80 | 33 | 32.7104801279969 |

100 | 56 | 57.1428571428573 |

120 | 88 | 90.1394837494215 |

140 | 132.520187141431 | |

160 | 182 | 185.038418514995 |

180 | 248.395208471977 | |

200 | 320 | 323.248814256707 |

Hey!!! Looks good. The data is just about right. It is not perfect but it is pretty close which is generally all we can hope for when we are looking for real world data.
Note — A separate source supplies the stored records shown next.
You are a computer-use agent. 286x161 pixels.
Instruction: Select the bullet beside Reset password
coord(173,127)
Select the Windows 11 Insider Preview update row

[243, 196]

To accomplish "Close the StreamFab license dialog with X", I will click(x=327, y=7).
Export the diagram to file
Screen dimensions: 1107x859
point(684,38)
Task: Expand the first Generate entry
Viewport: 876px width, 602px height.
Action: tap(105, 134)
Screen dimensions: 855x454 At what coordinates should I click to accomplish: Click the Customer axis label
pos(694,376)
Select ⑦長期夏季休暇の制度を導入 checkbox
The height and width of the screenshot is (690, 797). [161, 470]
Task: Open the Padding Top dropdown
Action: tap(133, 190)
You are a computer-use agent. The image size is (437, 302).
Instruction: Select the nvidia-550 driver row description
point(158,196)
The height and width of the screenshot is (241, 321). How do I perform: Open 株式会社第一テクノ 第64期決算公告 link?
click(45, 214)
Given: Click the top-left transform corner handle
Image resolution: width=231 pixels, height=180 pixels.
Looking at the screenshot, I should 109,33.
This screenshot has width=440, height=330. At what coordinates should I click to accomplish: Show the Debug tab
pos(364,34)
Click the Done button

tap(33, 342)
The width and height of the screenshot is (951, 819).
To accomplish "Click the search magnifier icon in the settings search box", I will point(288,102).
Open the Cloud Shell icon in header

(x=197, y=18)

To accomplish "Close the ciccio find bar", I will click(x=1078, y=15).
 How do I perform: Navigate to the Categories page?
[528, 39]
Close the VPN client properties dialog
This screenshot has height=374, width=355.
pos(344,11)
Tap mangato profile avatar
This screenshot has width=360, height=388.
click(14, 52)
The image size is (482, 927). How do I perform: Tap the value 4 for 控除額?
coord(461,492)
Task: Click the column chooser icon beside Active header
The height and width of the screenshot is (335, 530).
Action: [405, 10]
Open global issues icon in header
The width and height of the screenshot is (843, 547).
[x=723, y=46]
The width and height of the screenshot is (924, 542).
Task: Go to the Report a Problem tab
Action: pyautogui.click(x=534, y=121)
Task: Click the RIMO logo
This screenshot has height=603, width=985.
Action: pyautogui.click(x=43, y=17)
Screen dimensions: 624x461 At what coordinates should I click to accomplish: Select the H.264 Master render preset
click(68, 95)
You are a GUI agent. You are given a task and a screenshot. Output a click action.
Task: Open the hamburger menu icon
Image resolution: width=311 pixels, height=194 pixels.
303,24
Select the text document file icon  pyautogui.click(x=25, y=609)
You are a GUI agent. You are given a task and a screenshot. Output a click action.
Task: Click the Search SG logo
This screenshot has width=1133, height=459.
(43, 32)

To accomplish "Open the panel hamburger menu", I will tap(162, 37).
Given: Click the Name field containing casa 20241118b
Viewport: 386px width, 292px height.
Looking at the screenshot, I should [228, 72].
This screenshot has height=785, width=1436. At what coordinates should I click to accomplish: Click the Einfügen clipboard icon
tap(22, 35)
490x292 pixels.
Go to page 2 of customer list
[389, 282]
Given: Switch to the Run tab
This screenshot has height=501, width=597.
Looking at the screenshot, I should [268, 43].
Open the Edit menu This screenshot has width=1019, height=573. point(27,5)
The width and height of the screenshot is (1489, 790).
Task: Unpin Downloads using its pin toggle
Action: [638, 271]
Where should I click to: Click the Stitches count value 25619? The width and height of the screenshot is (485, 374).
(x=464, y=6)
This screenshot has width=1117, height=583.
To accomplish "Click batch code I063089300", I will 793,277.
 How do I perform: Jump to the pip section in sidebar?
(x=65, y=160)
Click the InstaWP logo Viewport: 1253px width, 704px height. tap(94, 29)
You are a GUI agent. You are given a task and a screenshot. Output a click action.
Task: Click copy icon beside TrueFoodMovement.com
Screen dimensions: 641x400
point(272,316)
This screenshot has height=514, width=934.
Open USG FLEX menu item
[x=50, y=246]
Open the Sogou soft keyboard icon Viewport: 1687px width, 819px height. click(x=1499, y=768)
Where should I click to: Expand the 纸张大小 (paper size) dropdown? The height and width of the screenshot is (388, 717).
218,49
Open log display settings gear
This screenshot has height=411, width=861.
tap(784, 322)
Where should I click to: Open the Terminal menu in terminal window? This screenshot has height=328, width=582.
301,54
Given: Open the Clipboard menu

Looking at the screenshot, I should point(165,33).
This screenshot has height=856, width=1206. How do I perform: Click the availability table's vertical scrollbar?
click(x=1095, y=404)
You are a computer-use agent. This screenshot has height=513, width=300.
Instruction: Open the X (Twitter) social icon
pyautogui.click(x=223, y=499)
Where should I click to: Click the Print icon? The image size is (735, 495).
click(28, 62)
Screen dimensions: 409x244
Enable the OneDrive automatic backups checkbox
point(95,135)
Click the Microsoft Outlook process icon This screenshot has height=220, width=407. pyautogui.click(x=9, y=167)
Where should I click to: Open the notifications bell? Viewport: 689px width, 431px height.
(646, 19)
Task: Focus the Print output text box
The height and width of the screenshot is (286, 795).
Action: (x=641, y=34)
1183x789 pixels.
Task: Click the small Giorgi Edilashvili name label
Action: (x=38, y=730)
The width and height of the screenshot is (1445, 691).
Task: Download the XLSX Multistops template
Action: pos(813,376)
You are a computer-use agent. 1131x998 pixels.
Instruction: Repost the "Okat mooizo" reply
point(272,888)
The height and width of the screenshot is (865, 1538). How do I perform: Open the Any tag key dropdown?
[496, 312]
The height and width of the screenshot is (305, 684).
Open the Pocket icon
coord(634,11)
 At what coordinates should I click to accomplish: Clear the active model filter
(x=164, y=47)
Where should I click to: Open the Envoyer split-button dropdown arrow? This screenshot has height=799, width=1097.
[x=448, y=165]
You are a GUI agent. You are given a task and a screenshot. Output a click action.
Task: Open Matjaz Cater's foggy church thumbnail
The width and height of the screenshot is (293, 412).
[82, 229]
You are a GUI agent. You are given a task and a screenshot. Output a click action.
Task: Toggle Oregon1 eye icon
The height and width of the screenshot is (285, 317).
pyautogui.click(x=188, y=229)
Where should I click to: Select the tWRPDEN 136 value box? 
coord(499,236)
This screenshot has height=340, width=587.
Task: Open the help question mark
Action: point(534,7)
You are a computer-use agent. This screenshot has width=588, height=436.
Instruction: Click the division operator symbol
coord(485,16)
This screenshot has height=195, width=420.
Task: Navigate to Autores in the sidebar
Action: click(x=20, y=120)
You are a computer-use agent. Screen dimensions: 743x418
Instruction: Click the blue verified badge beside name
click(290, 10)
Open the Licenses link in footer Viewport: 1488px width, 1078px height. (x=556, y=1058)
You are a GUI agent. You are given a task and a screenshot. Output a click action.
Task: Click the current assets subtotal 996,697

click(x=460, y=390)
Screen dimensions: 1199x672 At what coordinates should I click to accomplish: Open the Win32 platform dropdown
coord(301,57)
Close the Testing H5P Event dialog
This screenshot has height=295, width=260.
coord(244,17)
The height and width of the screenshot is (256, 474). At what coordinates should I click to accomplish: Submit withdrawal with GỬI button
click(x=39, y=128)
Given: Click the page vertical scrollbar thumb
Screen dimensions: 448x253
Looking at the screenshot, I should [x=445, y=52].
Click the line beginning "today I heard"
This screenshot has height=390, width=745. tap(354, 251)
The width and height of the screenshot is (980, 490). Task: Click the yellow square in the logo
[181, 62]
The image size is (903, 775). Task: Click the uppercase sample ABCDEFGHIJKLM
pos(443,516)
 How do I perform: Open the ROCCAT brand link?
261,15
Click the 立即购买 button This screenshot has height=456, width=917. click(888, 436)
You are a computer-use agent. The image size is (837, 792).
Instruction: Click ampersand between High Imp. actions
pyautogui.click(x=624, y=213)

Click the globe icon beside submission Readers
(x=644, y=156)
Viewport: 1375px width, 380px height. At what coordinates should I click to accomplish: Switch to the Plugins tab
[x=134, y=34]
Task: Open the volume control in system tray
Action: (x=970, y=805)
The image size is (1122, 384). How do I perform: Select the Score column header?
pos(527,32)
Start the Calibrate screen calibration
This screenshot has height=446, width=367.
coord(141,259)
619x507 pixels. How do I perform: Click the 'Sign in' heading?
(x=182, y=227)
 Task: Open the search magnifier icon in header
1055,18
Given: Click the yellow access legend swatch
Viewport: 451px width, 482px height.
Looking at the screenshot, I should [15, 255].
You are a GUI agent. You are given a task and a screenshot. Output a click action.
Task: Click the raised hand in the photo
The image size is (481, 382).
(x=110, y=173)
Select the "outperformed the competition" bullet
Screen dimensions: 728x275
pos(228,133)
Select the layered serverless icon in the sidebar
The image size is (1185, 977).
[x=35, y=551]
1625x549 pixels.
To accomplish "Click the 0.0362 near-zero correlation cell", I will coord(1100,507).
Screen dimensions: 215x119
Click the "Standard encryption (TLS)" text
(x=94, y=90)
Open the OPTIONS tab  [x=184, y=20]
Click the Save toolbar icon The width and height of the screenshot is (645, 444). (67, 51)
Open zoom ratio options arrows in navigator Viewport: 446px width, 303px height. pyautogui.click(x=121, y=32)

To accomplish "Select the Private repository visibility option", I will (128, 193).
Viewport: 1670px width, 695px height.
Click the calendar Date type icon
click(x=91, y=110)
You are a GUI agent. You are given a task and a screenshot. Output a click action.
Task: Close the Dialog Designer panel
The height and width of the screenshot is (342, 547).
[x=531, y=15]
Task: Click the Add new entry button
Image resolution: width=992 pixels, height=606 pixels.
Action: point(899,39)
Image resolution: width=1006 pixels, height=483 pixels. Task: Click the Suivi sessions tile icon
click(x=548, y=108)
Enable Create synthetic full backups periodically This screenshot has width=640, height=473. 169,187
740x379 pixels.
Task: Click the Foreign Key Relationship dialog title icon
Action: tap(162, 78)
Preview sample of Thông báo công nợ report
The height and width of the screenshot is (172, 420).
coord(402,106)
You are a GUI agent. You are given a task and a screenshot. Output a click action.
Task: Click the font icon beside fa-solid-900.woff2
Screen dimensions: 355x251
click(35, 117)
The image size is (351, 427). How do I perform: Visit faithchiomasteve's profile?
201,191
Let's use some algebra to see if we can solve for the exact equation and see how close our equation is to the one that we solve for. There is a bit of a trick involved in solving this equation algebraically. The two equations to start with are for the first two data points so 1 = c * 20^b and 6 = c * 40^b. First, note that from the first equation we can solve so that 20^b= 1/c. We can now substitute this into the equation for the second data point but first we need to re-write the second equation like so 6 = c * 20^b * 2^b. Then with the substitution we get 6 = c *(1/c) * 2^b so with cancelation we get 6 = 2^b. Now to solve for b we need to use logarithms and we get log (6) = b log (2) and that b = log (6)/ log (2). Calculating this value we get b = 2.58 (approximately). Now we can put this back into the first equation and we get that c * 20^2.58 = 1 so c = 1/20^2.58 or c = .00044 (approximately). Above the c we used was c = .00057. We were close using our trial and error method and in fact if we used the second and third points in the data to get our values using algebra we would get an equation that had b and c almost exactly to what we calulated using trial and error. The algebra in this case gives different answers depending on the data points that we use (this often happens with real world data). Now let's see if we can get excel to fit the data to a curve.

Indeed if we graph the data using Excel, it gives a good fit for the curve if we use a power relation. The down side of fitting the curve right away is that students don't get a feel of how the equation works only that the computer can fit the data for them. In addition, the computer does not give the equation it used to fit the curve.